Protein coordinates responses to environmental stress
UTSW researchers identify central signaling pathway that enables survival without the need for genetic change
DALLAS – May 14, 2026 – UT Southwestern Medical Center researchers have discovered a key molecular mechanism that allows animals to adapt to changing environmental conditions without altering their genes – an ability known as phenotypic plasticity. The findings, published in Science Signaling, provide a foundation for future studies that could lead to new treatments for a wide range of diseases and disorders, including inflammatory and immune conditions, neurodegenerative diseases, and cancer.
“This work has just unearthed a vastly underexplored area of basic biology: understanding how changes in the environment can trigger an array of responses within a population of animals. In the future, better understanding of phenotypic plasticity will provide us with a unique opportunity to tune distinct outcomes, leading to healthier responses to stressful environmental conditions,” said study leader Benjamin Weaver, Ph.D., Associate Professor of Pharmacology and Physiology and a Virginia Murchison Linthicum Scholar in Medical Research at UT Southwestern.
The Weaver Lab studies interactions between genes and the environment that affect health. For decades, a key question in this field is how organisms cope with extreme environmental stressors such as excessive heat or cold, heavy exposure to ultraviolet light, or long periods of dehydration or starvation – particularly stressors that individuals have never experienced. Although new genetic variants to help survive challenging conditions can evolve over time, changes to the genome typically take millennia.
“Animals aren’t worried about what will happen 10 million years from now – they’re worried about how to survive in the next five minutes,” Dr. Weaver said. “Yet, how does an animal change its characteristics without changing its genes?”
To answer this question, he and his colleagues focused on a protein called mitogen-activated protein kinase (MAPK) p38. This protein had long been recognized as a stress sensor with diverse roles in development, and it’s found in organisms throughout the animal kingdom as well as in yeast.

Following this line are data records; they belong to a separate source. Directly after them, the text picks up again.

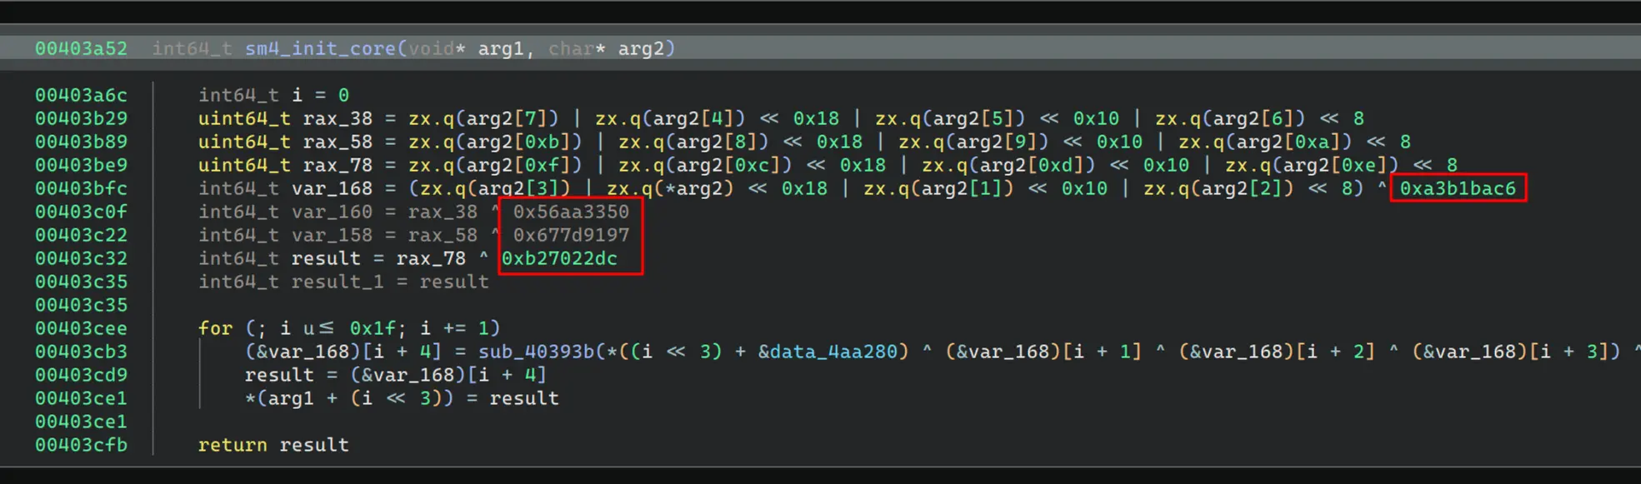This screenshot has width=1641, height=484.
Task: Select the result_1 variable name
Action: tap(338, 282)
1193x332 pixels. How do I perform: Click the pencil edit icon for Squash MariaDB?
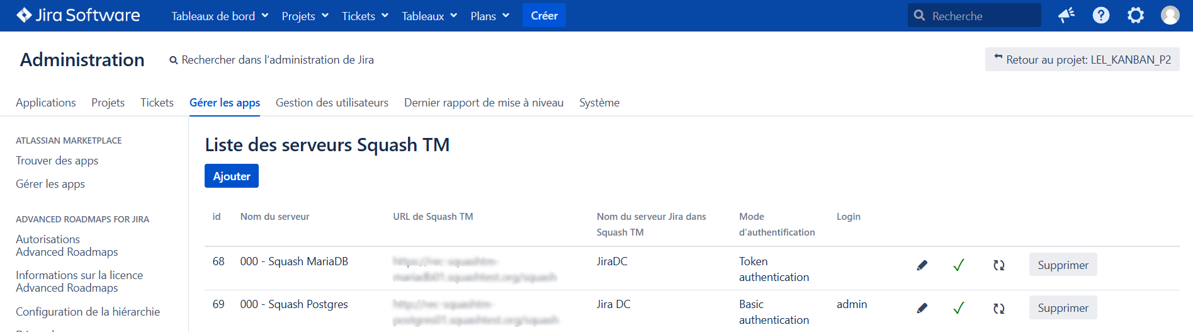pos(922,265)
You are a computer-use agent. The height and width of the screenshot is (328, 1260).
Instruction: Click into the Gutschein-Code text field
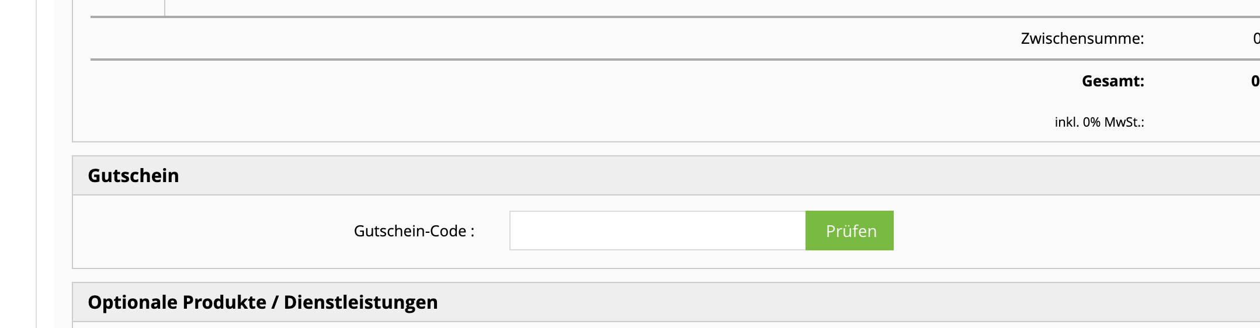tap(657, 231)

Previously, it was believed that p38 acted like a switch, turning on or off various molecular pathways in response to changing conditions. But these responses can be opposing even in the same condition, Dr. Weaver explained. For example, p38 appears to promote both cell survival and cell death; in cancer, it can act as both a tumor suppressor and a tumor promoter.
Noted Dr. Weaver: “p38 seems to play both sides of every game.”

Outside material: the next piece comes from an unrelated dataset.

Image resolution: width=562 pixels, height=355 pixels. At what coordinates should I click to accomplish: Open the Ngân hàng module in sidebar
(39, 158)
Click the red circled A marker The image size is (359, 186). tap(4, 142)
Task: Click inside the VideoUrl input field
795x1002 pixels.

To better understand this protein’s role in a live animal, the researchers developed a new analytical method called ContinuumID. It serves as a molecular proximity sensor, allowing researchers to see which proteins come into contact with a selected protein across different tissues, development stages, and environmental conditions.
Dr. Weaver and two of his colleagues – Wang Yuan, Ph.D., Research Scientist and the study's first author, and Yi Weaver, Ph.D., Senior Research Scientist, both in the Weaver Lab – developed this method for use on a p38 family member known as PMK-1 in Caenorhabditis elegans, a roundworm commonly used as a lab model. The researchers found that PMK-1 appeared to interact with more than 1,000 proteins, most of them only under certain circumstances. The connections occurred in different tissues, at different stages of development, and in response to different stressors. When the team examined the known roles of these proteins, most were involved in regulating gene expression.

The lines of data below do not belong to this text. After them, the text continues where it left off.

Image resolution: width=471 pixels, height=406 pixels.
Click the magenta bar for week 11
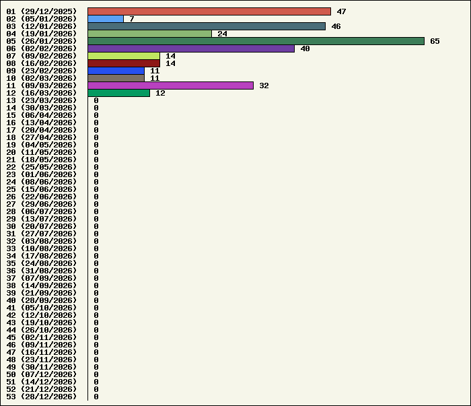170,86
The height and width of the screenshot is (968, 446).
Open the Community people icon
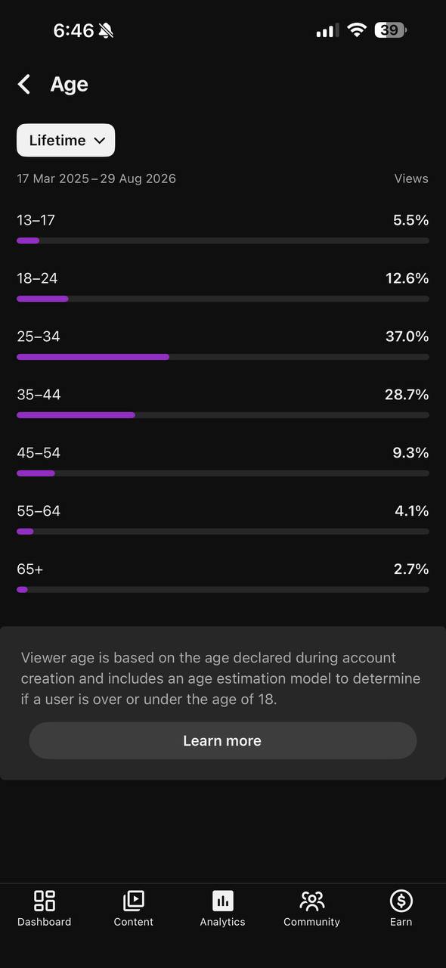311,901
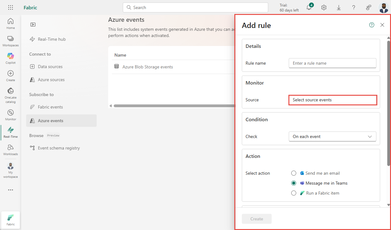The height and width of the screenshot is (230, 391).
Task: Open Copilot from the left rail
Action: [x=11, y=58]
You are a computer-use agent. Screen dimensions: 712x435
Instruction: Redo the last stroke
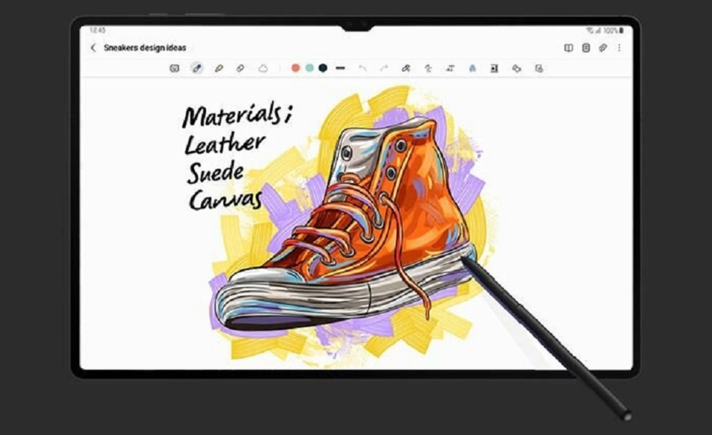pos(384,68)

Additional experiments showed that the same stressor prompted a variety of responses among individual C. elegans worms, even in worms that were genetic clones. These results suggest that PMK-1 doesn’t act as a switch that just turns on and off, but more like a thermostat that can produce a range of outcomes.
This flexibility could help explain why PMK-1 and its counterpart p38 in mammals have been conserved throughout evolution in all animal species, Dr. Weaver said. Although specific outcomes may not benefit every individual, having a range could ensure survival of the population.
The researchers plan to continue studying p38 to better understand how it senses stress and determines which proteins to interact with – knowledge that could help steer its behavior toward healthful responses.
Also contributing to this study was Luke A. Nunamaker, B.S., Research Technician at UT Southwestern.
This study was funded by grants from The Welch Foundation (I-2260-20250403), the National Institute of General Medical Sciences (R35GM133755), and the National Institute on Aging (R21AG086710).
Dr. Weaver is a member of the Cellular Networks in Cancer Research Program in the Harold C. Simmons Comprehensive Cancer Center as well as the Hamon Center for Regenerative Science and Medicine at UT Southwestern.
About UT Southwestern Medical Center
UT Southwestern, one of the nation’s premier academic medical centers, integrates pioneering biomedical research with exceptional clinical care and education. The institution’s faculty members have received six Nobel Prizes and include 27 members of the National Academy of Sciences, 25 members of the National Academy of Medicine, and 13 Howard Hughes Medical Institute Investigators. The full-time faculty of nearly 3,400 is responsible for groundbreaking medical advances and is committed to translating science-driven research quickly to new clinical treatments. UT Southwestern physicians in more than 80 specialties care for more than 143,000 hospitalized patients, attend to more than 470,000 emergency room cases, and oversee nearly 5.3 million outpatient visits a year.